But water quality is a tricky area - especially for the tribes.
Quantities of water were reserved for reservations under the Winters
decision, but the courts have been less clear on tribal access to
sufficient flows of quality water.
In 1987, Congress addressed this problem in part by amending the Clean
Water Act so that if they met certain requirements, tribes could be
treated as equals to the states under the federal law. But even under
the CWA, tribes may only regulate the quality of surface waters within
reservation boundaries. They can establish water quality standards,
regulate the discharge of pollutants from point sources (specific,
discrete sites) and design programs to help control non-point sources
of pollution, or chemicals and waste arising from agricultural and
ranching practices.
Perhaps most importantly, in amending the CWA, Congress said the
tribes could have a voice in regulating off-reservation point sources
located upstream of reservations and tribal territories. Thus states
are required by federal law to consider water quality standards of
downstream tribes when the states set effluent limitations.

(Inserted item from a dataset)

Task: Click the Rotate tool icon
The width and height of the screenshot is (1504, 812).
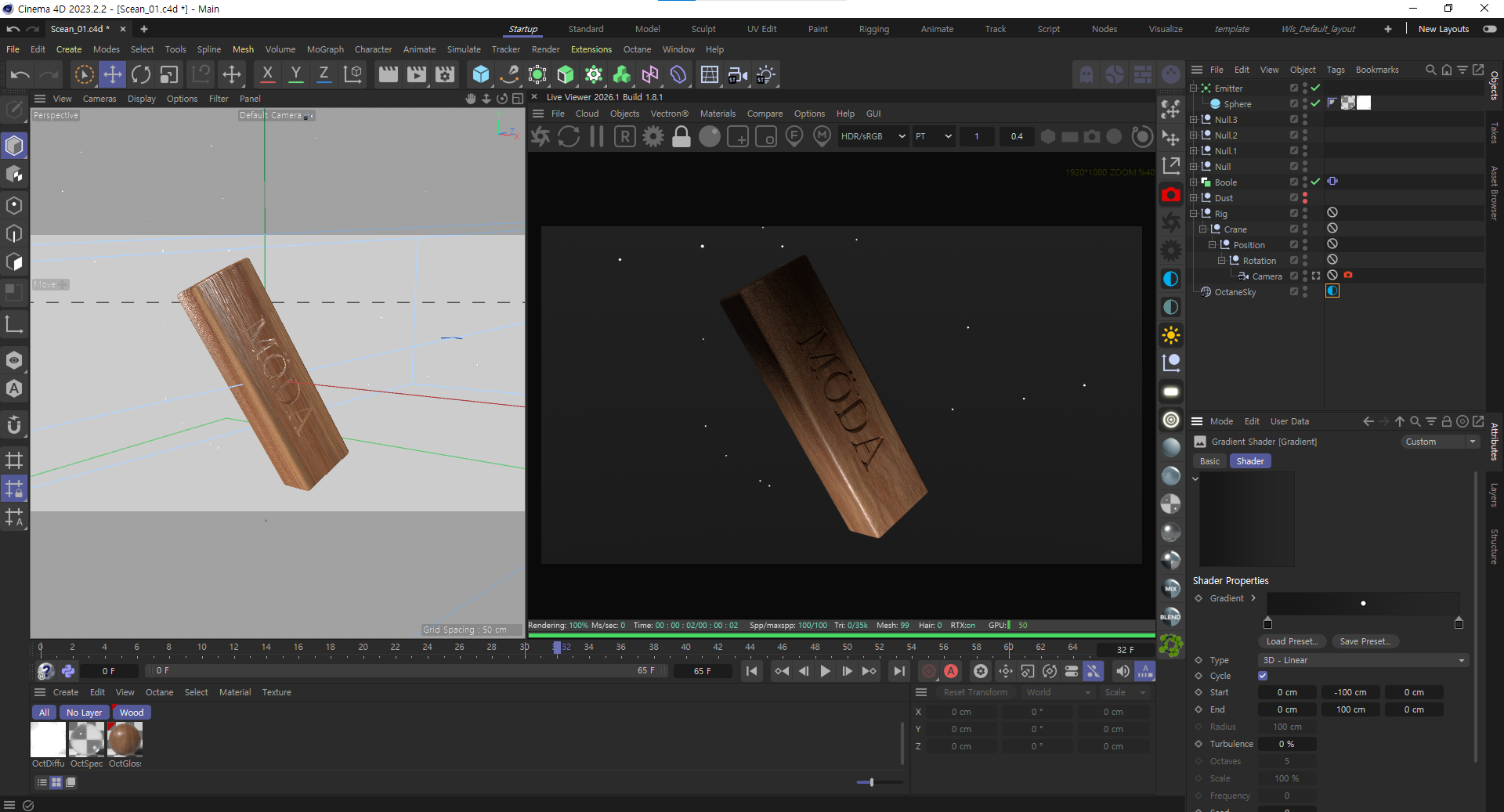Action: (x=141, y=74)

Downstream. Effluent. Tribes. Three words that, when put together, can
make American Indians very nervous. That's why the victory the Iselta
Pueblo won over the city of Albuquerque on water pollution in the
early 1990s created a ripple throughout Indian country. ''Yes,'' the
bench said - after city policymakers bowed out of negotiations with
the tribe and got their attorneys to take the matter of downstream
water quality to court. Albuquerque did indeed have to control its
appetite for water so that sufficiently clean flows would be available
for their Iselta neighbors downriver on the Rio Grande.
But tribal clout under the CWA only goes so far and does not reach one
of the most important sources of water pollution - ''water uses
authorized by state water allocation systems,'' according to Judith V.

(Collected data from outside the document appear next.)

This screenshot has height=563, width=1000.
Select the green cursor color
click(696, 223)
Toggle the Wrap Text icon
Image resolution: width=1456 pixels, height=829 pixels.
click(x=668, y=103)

Royster, associate professor and co-director of the Native American
Law Certificate Program at the University of Tulsa College of Law.
Put another way, if water users upstream from a tribe draw heavily on
a stream - or even drain it dry, as irrigators have a history of doing
during late summer or in drought years - and then return flows laced
with salts, pesticides and a range of pollutants from industry, tribes
have few clear legal means by which to protect themselves from the
discourtesy.
That said, tribes can, in a piecemeal fashion, challenge specific
state allocation permits like one Alaska Native village did. Wrote
Royster, villagers ''successfully challenged state diversion permits
for placer gold mining on the grounds the mining diversions could
potentially dewater the stream. The village used the stream for a
subsistence and a commercial fishery, and argued that at least 50
percent of the stream flow was necessary to maintain the fish habitat.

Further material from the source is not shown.